Margaret Palm

Margaret Palm (born ca. 1836[1]) was an African-American woman. She lived in Gettysburg, Pennsylvania with her husband and son during the middle nineteenth century. She was a "conductor" on the Underground Railroad. She was called "Maggie Bluecoat" for the blue military uniform coat (ca. 1812) she wore while guiding slaves to safety.[2] She always carried a gun to protect herself and her passengers.[3]

Nineteenth century photo of Margaret Palm.She is showing how slave catchers who tried to kidnap her tied her hands.

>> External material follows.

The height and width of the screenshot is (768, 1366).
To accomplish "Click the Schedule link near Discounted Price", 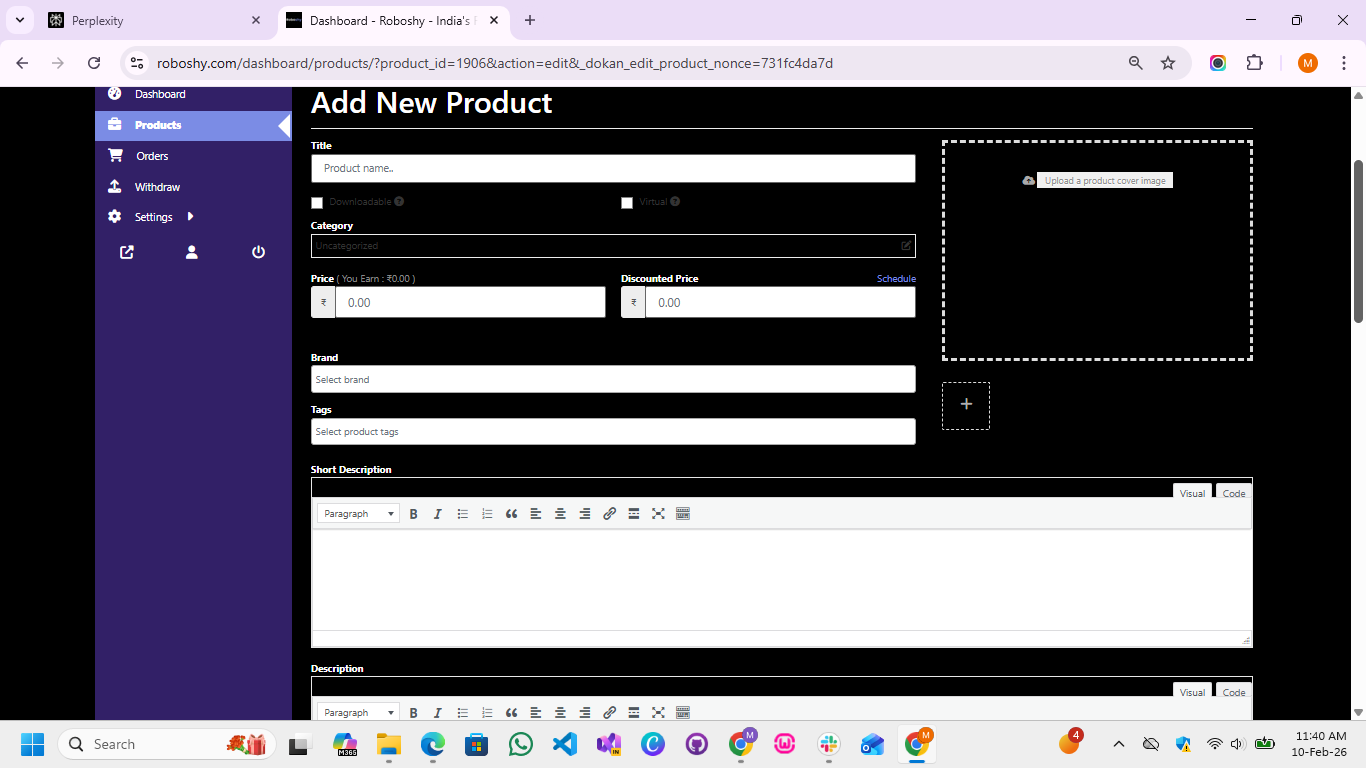I will pyautogui.click(x=895, y=278).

Palm was so notorious for helping slaves escape that on several occasions slave-owners from Maryland attempted to kidnap her and sell her into slavery to put an end to her practices. David Schick, whose father was Palm’s employer, recounted one of these episodes:

“She lived up Long Lane, back of the old fair grounds. On this occasion she was attacked by a group of men who made the attempt to kidnap her and take her south where they expected to sell her and derive quite a profit. She was a powerful woman, and they would have, from the sale, derived quite a profit. These men succeeded in tying Mag’s hands...She was fighting them as best as she could with her hands tied. She would attempt to slow them and succeeded in one instance in catching [an attacker’s] thumb in her mouth and bit the thumb off. John Karseen, who was crippled and ran a novelty shop on Baltimore Street, happened along at just the right time and by using his crutch was able to assist Mag in her fight with these kidnappers and drove them off and freed her from her bonds.” She escaped.[2] When she heard the two strangers had returned to Gettysburg, she ran home and got a shotgun.[4]


  1. Snodgrass, Mary Ellen (2008). The Underground Railroad: An Encyclopedia of People, Places, and Operations. p. 396. ISBN 9780765680938.
  2. 2.0 2.1 "Historic People & Places of Gettysburg" (PDF). Archived from the original (PDF) on 2015-07-01. Retrieved 2014-09-13.
  3. "Margaret "Mag" Palm, Conductor on the Underground Railroad". knowledge equals black power: website. Retrieved 21 January 2016.